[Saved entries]
# # #
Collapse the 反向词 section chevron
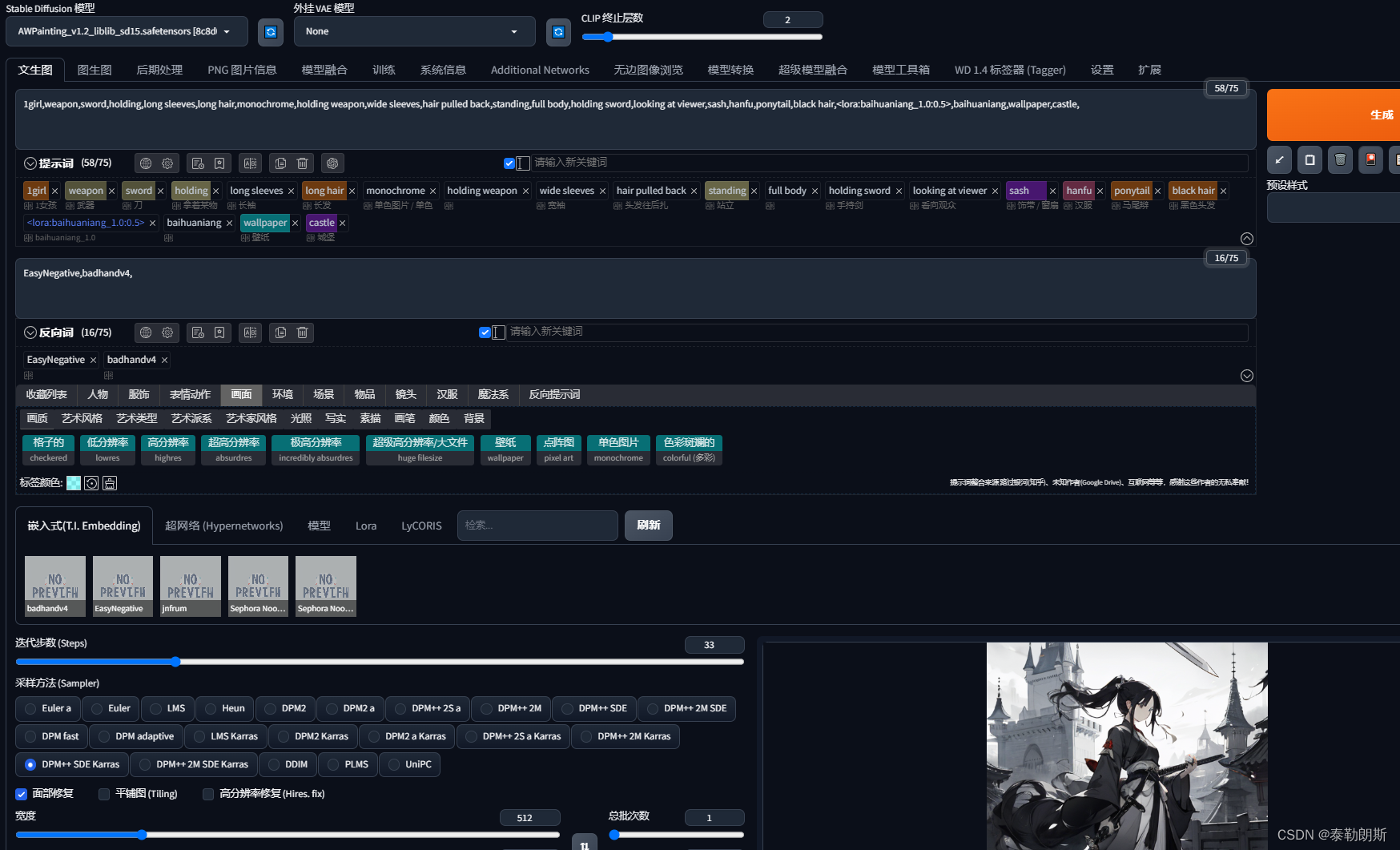 pyautogui.click(x=30, y=332)
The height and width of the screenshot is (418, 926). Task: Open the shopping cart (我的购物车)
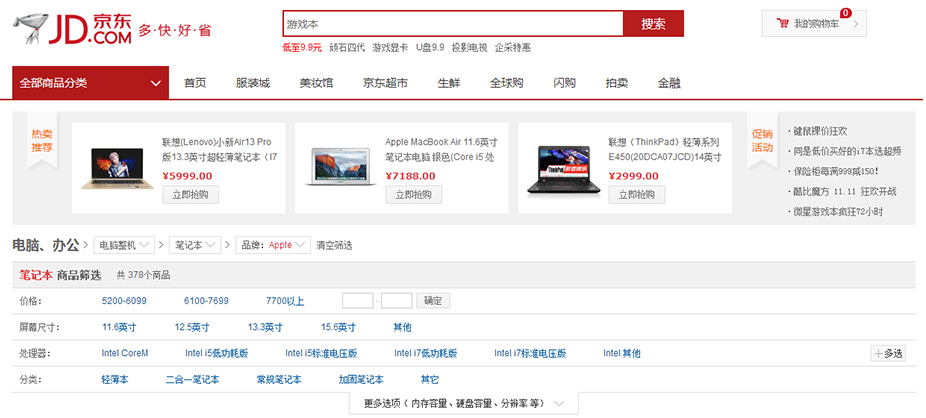[814, 24]
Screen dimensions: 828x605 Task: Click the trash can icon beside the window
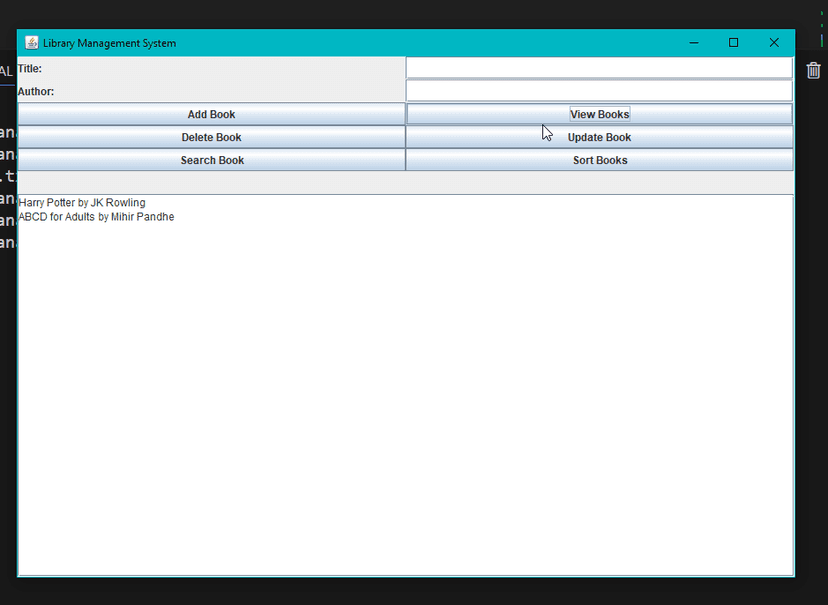tap(813, 70)

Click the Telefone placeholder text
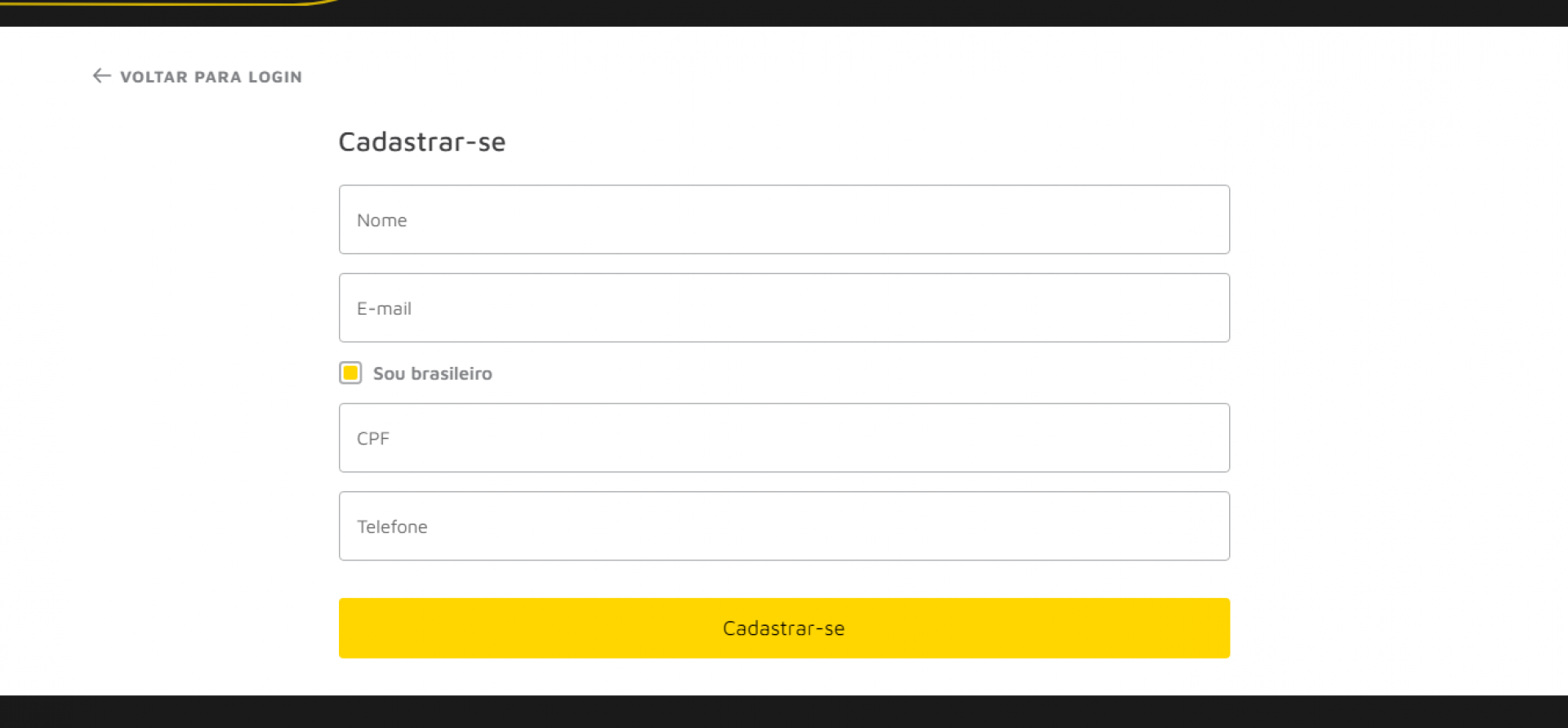(x=392, y=527)
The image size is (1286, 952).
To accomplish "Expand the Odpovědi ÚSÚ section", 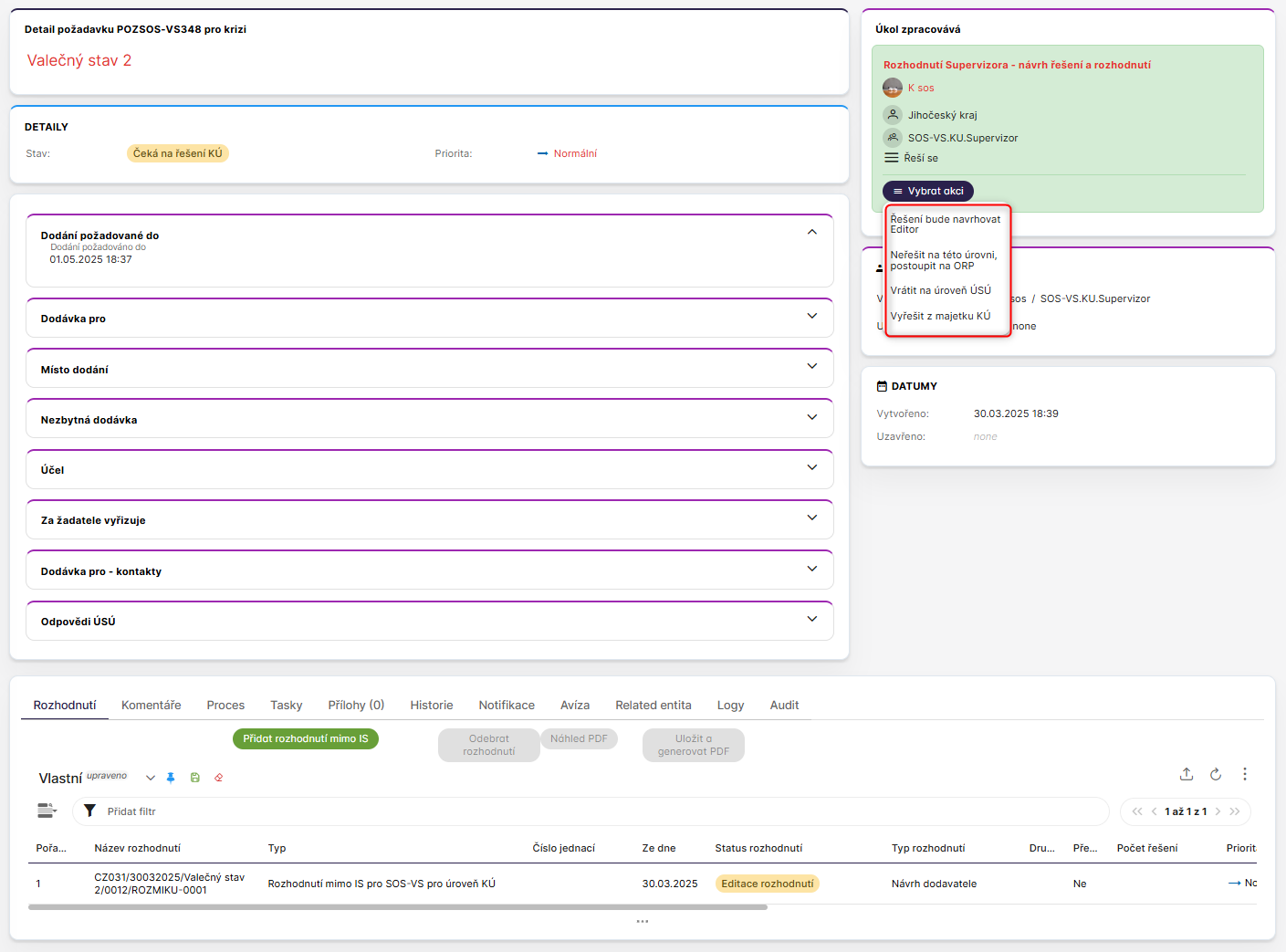I will pos(811,619).
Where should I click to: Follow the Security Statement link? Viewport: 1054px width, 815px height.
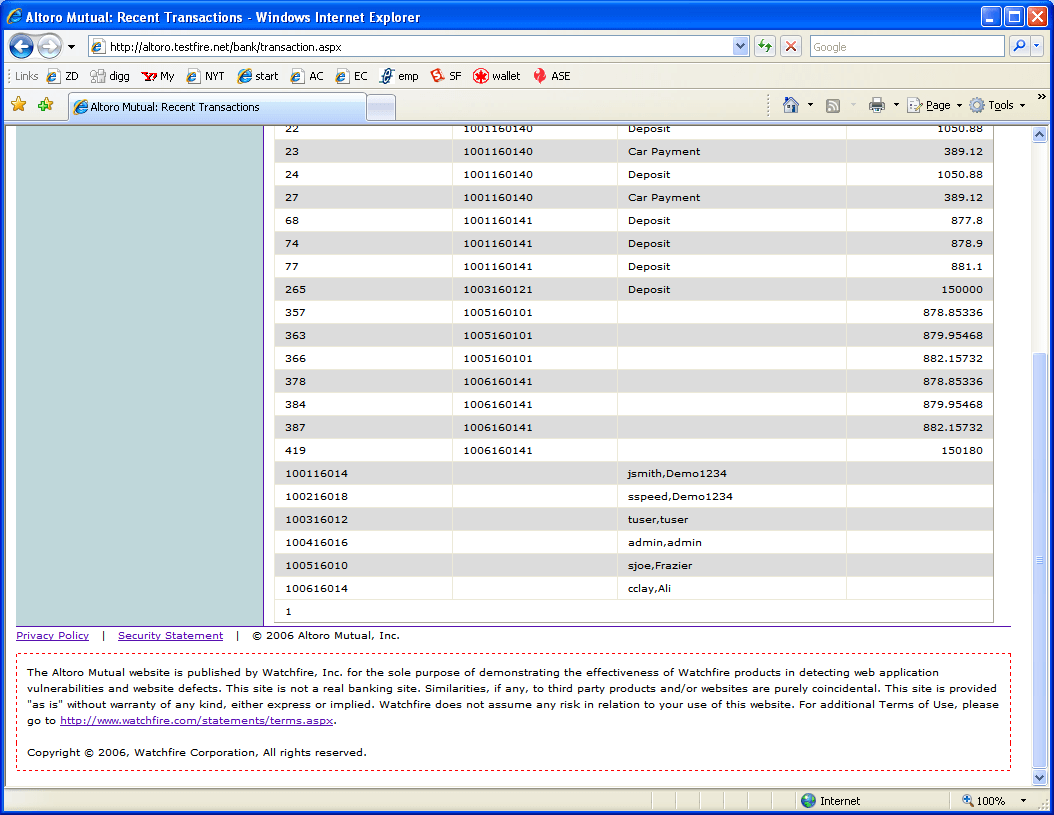click(170, 636)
# # #
AIM OF THE TASK: Please quote the records above exactly, beginning at the line that contains "Where should I" and ending at their last line. Leave the pictures out.

WRITTEN RESPONSE:
Where should I click to: Follow the Security Statement link? Viewport: 1054px width, 815px height.
click(170, 636)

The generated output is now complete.